La question de Noël est de savoir pourquoi Celui qui veut être tout entier présent à chacun de nous, ne l’est pas. Pourquoi Jésus n’est-Il pas présent à chacun de nos cœurs de telle manière que, sortant de cette église nous ne pourrions jamais oublier sa visite ? Pourquoi le beau cadeau de Noël, pourquoi le seul vrai cadeau de Noël, Dieu parmi nous , l’Emmanuel, la Lumière qui éclaire les ténèbres, échappe-t-il au regard de la multitude ?
Il y a, bien entendu les ténèbres qui font obstacle à cette Présence, mais S. Jean affirme que « la lumière brille dans les ténèbres et les ténèbres n’ont pu la saisir ».
Si les ténèbres n’ont pu saisir la Lumière, comme la Lumière ne nous saisit-Elle pas ? Elle est là, comment ne la saisissons-nous pas ?
Peut-être manque-t-il un annonciateur ? Un Jean ? « Il y eut un homme envoyé par Dieu ; son nom était Jean. Il est venu comme témoin, pour rendre témoignage à la lumière, afin que tous croient par lui . » Mais Jean est mort, il y a plus de deux-mille ans…
Peut-être faut-il des anges ? « Et voici, un ange du Seigneur apparut aux bergers, et la gloire du Seigneur resplendit autour d’eux. Ils furent saisis d’une grande frayeur. Mais l’ange leur dit : Ne craignez point ; car je vous annonce une bonne nouvelle, qui sera pour tout le peuple le sujet d’une grande joie: aujourd’hui, dans la ville de David, vous est né un Sauveur, qui est le Christ, le Seigneur .
---+---
**CONSIGNES**
[A] Répondez aux questions suivantes d'après le texte sur Noël :
(i) Selon la citation de S. Jean, qu'est-ce que les ténèbres n'ont pu faire ?
(ii) Depuis combien de temps Jean est-il mort ?
(iii) À qui l'ange du Seigneur apparut-il ?
[B] Recopiez à l'identique le passage du texte sur Noël qui va de « La question de » jusqu'à « la multitude ? ».
[C] Prolongez le texte sur Noël à partir de sa dernière phrase.

**DONNÉES FOURNIES**
---+---
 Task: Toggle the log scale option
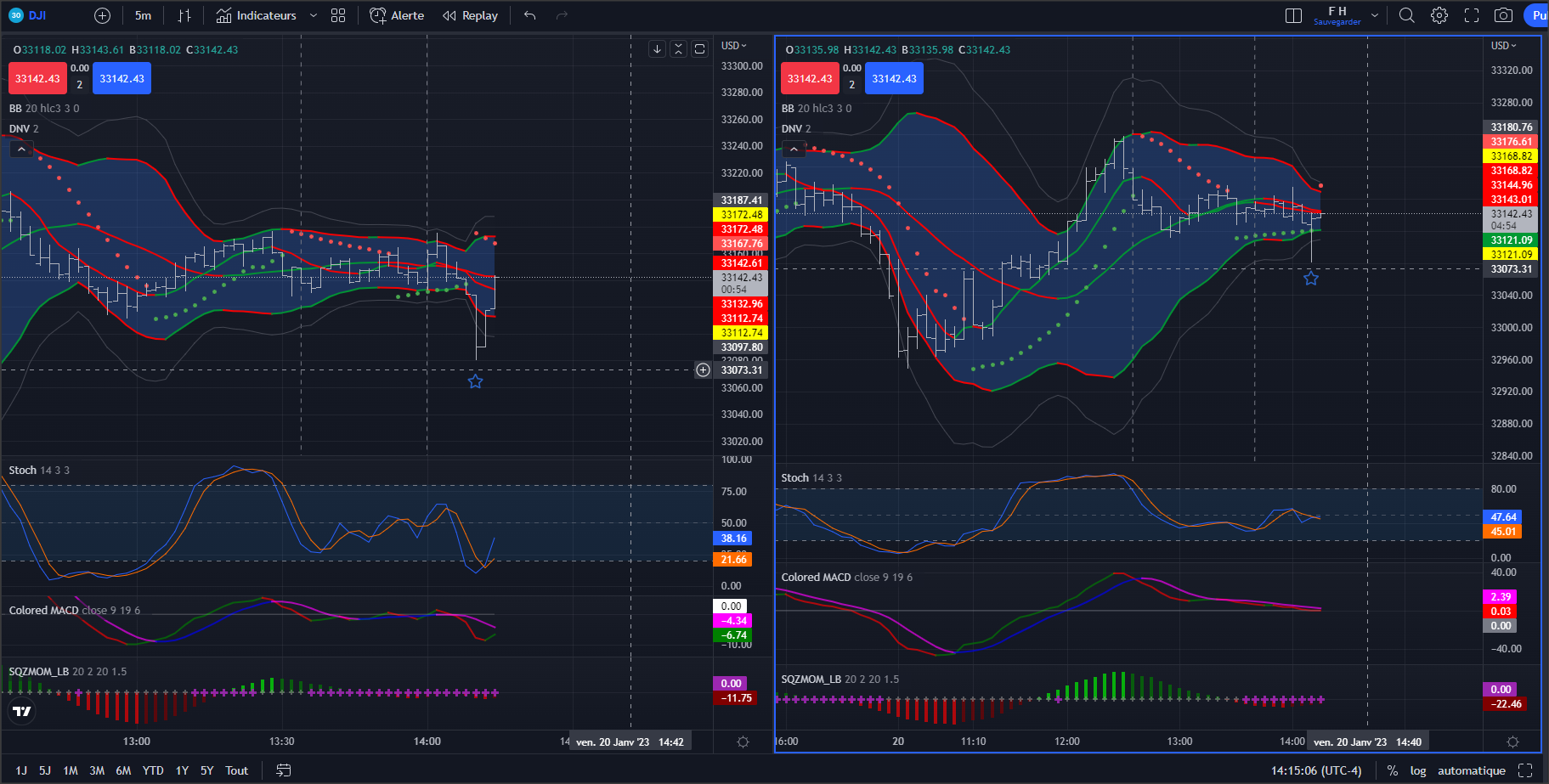(1417, 770)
---+---
**RÉSULTATS PAR TÂCHE**
[A]
(i) Elles n'ont pu saisir la lumière.
(ii) Depuis plus de deux mille ans.
(iii) Aux bergers.

[B]
La question de Noël est de savoir pourquoi Celui qui veut être tout entier présent à chacun de nous, ne l’est pas. Pourquoi Jésus n’est-Il pas présent à chacun de nos cœurs de telle manière que, sortant de cette église nous ne pourrions jamais oublier sa visite ? Pourquoi le beau cadeau de Noël, pourquoi le seul vrai cadeau de Noël, Dieu parmi nous , l’Emmanuel, la Lumière qui éclaire les ténèbres, échappe-t-il au regard de la multitude ?

[C]
Alors il faudrait des anges par toute la terre et pas seulement à Bethléem… comme lors de Son retour en gloire. Mais voilà d’autres anges, d’autres envoyés : ces bergers à qui l’annonce a été faite : « Après avoir vu [le Sauveur], ils racontèrent ce qui leur avait été dit au sujet de ce petit enfant. Tous ceux qui les entendirent furent dans l’étonnement de ce que leur disaient les bergers . »
N’est-ce pas hier, mon Père, existe-t-il aujourd’hui encore de tels anges sur la terre ?
Sonam Shaikh, née d’un père musulman et d’une mère hindoue, a vingt-deux ans. Brillante diplômée d’une école de commerce et d’hôtellerie dans l’aviation, elle travaille déjà. Un collègue catholique l’invite à la Messe de minuit en 2011. Jusqu’alors, elle n’est jamais entrée dans une église. En franchissant la porte, elle sent quelque chose en elle et « immédiatement, j’ai commencé à aimer ce Dieu puissant ».
Pourtant Sonam avait accepté l’invitation « comme un évènement social et culturel », mais tout la fascine : « Être simplement présente à la Messe était une expérience merveilleuse et magique. La longue procession d’entrée avec les vêtements des prêtres, les servants d’autel, me remplirent d’admiration. Je n’étais pas préparée à cette grandeur . »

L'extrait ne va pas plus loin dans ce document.